Acciaio turco: così i rottami tedeschi invadono l’Italia

Il circolo vizioso dell’acciaio turco: come i rottami tedeschi provocano l’invasione in Italia. In Paesi come Olanda e Germania sono scarti, ma in Turchia, dove vengono spediti e venduti, diventano di nuovo acciaio per essere poi reimmessi nel mercato, soprattutto quello italiano. Dove battono anche la concorrenza locale di un settore ormai in crisi. E’ il circolo vizioso dell’acciaio: i rottami partono dall’Ue, soprattutto dal Nord Europa, per essere comprati dai produttori turchi. Che poi, una volta riconvertiti gli scarti, esportano l’acciaio nella stessa Ue, per un business che nel 2018, tenendo conto anche dell’export di ferro, ha raggiunto i 7 miliardi di euro.

L’interrogazione – Il problema è che questa forma di economia circolare provoca una sorta di concorrenza sleale in Italia, dove i prezzi dell’acciaio turco hanno gioco facile a battere quelli dell’acciaio di casa. E’ questa la denuncia dell’europarlamentare della Lega, Elena Lizzi, che ha sollevato il caso depositando due interrogazioni alla Commissione europea, anche alla luce dell’intervento militare di Ankara in Siria. Nelle interrogazioni, Lizzi chiede che, per fare pressione su Recep Tayyip Erdoğan, i Paesi Ue esportatori di rottami contenenti acciaio dovrebbero bloccarne la vendita alla Turchia.

I principali esportatori – Come sottolinea l’eurodeputata nella sua interrogazione, secondo i dati forniti da Turkistat su 20 Paesi esportatori globali, 14 sono membri dell’Ue e in particolare la quota di esportazioni comunitarie risulta pari al 60,5% del totale nel 2018, con un incremento che tocca il 64% nel periodo gennaio – agosto 2019. Gli Stati che esportano maggiormente in Turchia sono in ordine: Olanda, Gran Bretagna, Belgio, Germania, Romania e Francia. In particolare, la Germania è diventata il quarto esportatore di rottame di acciaio nel 2019 rispetto all’ottavo posto occupato nel 2018.

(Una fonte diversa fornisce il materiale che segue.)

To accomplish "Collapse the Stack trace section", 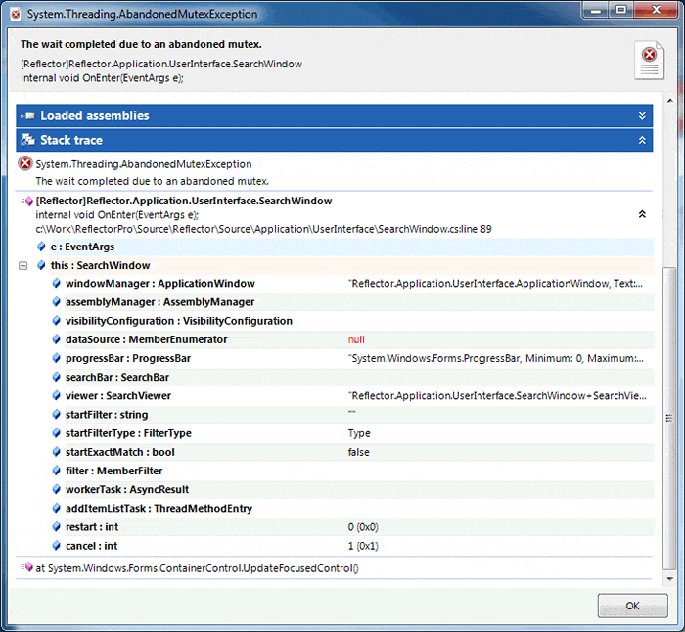I will (642, 141).
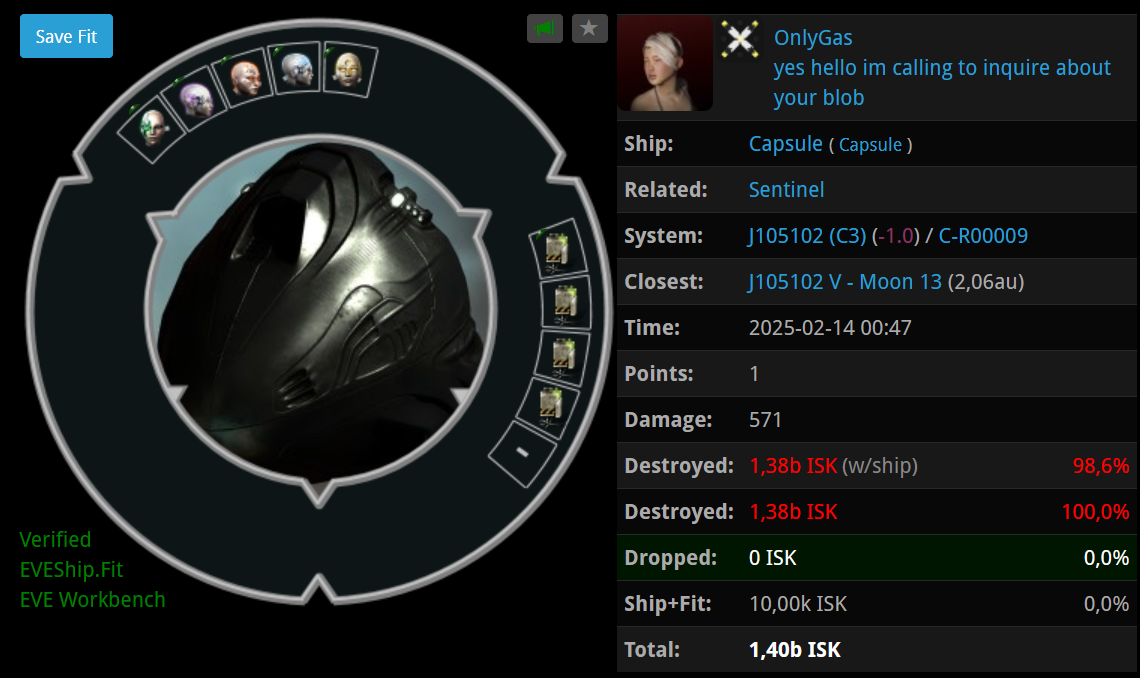
Task: Toggle the star favorite button
Action: (x=590, y=29)
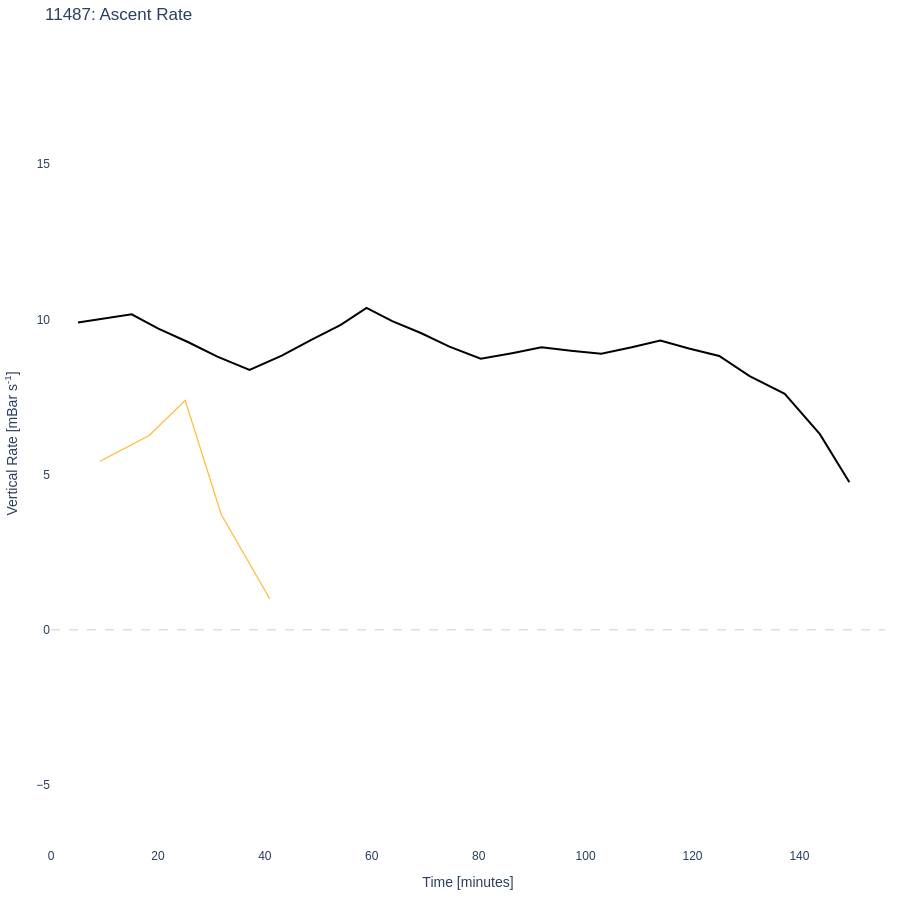Click the lowest end of the orange line
Viewport: 900px width, 900px height.
pyautogui.click(x=269, y=598)
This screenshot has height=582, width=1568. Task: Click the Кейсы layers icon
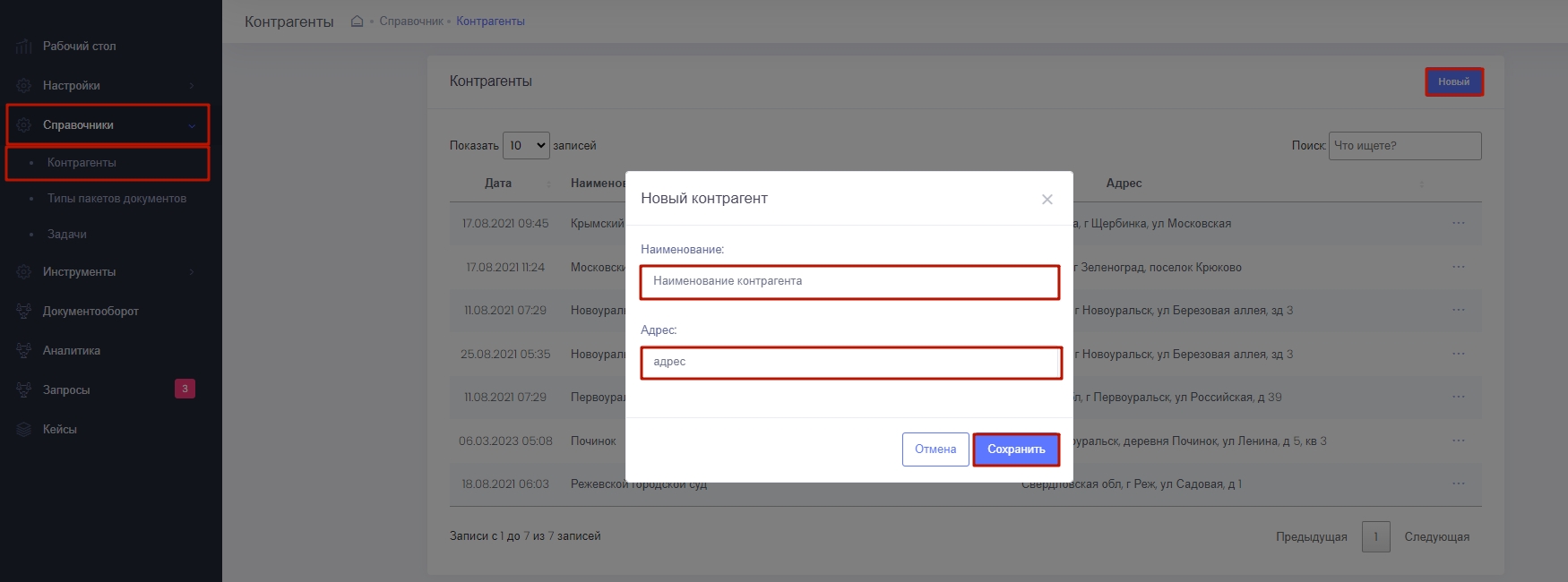point(24,430)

L’acciaio turco in Italia – E l’Italia di tutto questo flusso di materiali finisce per essere il destinatario finale visto che il valore dell’import di acciaio e ferro dalla Turchia nel nostro Paese, secondo i dati della Commissione, nel 2018 è stato di 1 miliardo di euro, un settimo dell’intero valore di questo pezzo di export turco in tutta l’Ue. Di fatto, siamo i maggiori importatori Ue di acciaio e ferro dalla Turchia.
Gli aiuti di Stato

“La produzione in Turchia è facilitata rispetto ai Paesi dell’Ue, poiché assistita da ingenti aiuti di Stato e non soggetta ad obblighi ambientali in merito ai limiti di emissione di anidride carbonica, di captazione dei fumi e di abbattimento delle polveri”, sottolinea poi Lizzi facendo notare che così Ankara “produce, quindi, a costi minori e crea concorrenza sleale nel mercato interno di Paesi come l’Italia per mano (inconsapevole?) di alcuni Stati membri”.

Le regole Ue – Inoltre le direttive che regolano la natura del rottame ferroso non lo ascrivono a materia prima, non rendendolo quindi assoggettabile all’applicazione delle clausole di salvaguardia comunemente utilizzate per l’esportazione di materie prime. Lizzi chiede per questo alla Commissione “se il rottame ferroso possa essere considerato come materia prima nel processo di produzione dell’acciaio e come tale sottoposto all’applicazione delle clausole di salvaguardia e se non sia necessario imporre gli stessi obblighi in materia di salvaguardia ambientale ai prodotti importati da Paesi terzi”, conclude.